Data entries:
"""

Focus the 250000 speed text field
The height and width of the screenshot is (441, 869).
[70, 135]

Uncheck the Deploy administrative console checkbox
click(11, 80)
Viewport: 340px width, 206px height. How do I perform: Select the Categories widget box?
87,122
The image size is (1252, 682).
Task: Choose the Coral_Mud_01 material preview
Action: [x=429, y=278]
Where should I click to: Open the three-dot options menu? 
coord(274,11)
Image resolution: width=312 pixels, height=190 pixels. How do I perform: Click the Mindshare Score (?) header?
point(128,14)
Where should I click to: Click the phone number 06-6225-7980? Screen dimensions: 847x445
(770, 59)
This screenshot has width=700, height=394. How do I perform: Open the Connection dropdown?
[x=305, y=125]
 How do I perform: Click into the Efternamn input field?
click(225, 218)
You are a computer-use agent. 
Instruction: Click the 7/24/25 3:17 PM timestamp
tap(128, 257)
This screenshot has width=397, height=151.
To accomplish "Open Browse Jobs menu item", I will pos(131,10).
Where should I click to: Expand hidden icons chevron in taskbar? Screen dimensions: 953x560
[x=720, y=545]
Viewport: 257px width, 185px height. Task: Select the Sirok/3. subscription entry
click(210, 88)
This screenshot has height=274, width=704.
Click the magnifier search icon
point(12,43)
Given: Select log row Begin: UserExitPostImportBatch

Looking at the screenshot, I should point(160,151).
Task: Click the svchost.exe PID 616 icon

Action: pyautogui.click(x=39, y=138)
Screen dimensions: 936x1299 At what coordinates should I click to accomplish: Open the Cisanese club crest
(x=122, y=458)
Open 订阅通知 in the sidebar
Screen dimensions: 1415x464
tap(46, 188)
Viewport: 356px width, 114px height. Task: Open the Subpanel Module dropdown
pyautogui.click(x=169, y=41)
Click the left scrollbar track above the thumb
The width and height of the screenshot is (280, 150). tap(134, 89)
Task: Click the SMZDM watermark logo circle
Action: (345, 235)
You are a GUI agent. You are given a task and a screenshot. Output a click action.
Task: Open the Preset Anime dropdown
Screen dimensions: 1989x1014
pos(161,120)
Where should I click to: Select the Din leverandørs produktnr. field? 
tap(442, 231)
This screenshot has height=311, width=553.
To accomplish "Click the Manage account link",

"""

### WHAT IS EXPECTED
Output every line above so that it reads exactly as before.

### TASK RESULT
Focus the 250000 speed text field
The height and width of the screenshot is (441, 869).
[70, 135]

Uncheck the Deploy administrative console checkbox
click(11, 80)
Viewport: 340px width, 206px height. How do I perform: Select the Categories widget box?
87,122
The image size is (1252, 682).
Task: Choose the Coral_Mud_01 material preview
Action: [x=429, y=278]
Where should I click to: Open the three-dot options menu? 
coord(274,11)
Image resolution: width=312 pixels, height=190 pixels. How do I perform: Click the Mindshare Score (?) header?
point(128,14)
Where should I click to: Click the phone number 06-6225-7980? Screen dimensions: 847x445
(770, 59)
This screenshot has width=700, height=394. How do I perform: Open the Connection dropdown?
[x=305, y=125]
 How do I perform: Click into the Efternamn input field?
click(225, 218)
You are a computer-use agent. 
Instruction: Click the 7/24/25 3:17 PM timestamp
tap(128, 257)
This screenshot has width=397, height=151.
To accomplish "Open Browse Jobs menu item", I will pos(131,10).
Where should I click to: Expand hidden icons chevron in taskbar? Screen dimensions: 953x560
[x=720, y=545]
Viewport: 257px width, 185px height. Task: Select the Sirok/3. subscription entry
click(210, 88)
This screenshot has height=274, width=704.
Click the magnifier search icon
point(12,43)
Given: Select log row Begin: UserExitPostImportBatch

Looking at the screenshot, I should point(160,151).
Task: Click the svchost.exe PID 616 icon

Action: pyautogui.click(x=39, y=138)
Screen dimensions: 936x1299 At what coordinates should I click to accomplish: Open the Cisanese club crest
(x=122, y=458)
Open 订阅通知 in the sidebar
Screen dimensions: 1415x464
tap(46, 188)
Viewport: 356px width, 114px height. Task: Open the Subpanel Module dropdown
pyautogui.click(x=169, y=41)
Click the left scrollbar track above the thumb
The width and height of the screenshot is (280, 150). tap(134, 89)
Task: Click the SMZDM watermark logo circle
Action: (345, 235)
You are a GUI agent. You are given a task and a screenshot. Output a click action.
Task: Open the Preset Anime dropdown
Screen dimensions: 1989x1014
pos(161,120)
Where should I click to: Select the Din leverandørs produktnr. field? 
tap(442, 231)
This screenshot has height=311, width=553.
To accomplish "Click the Manage account link",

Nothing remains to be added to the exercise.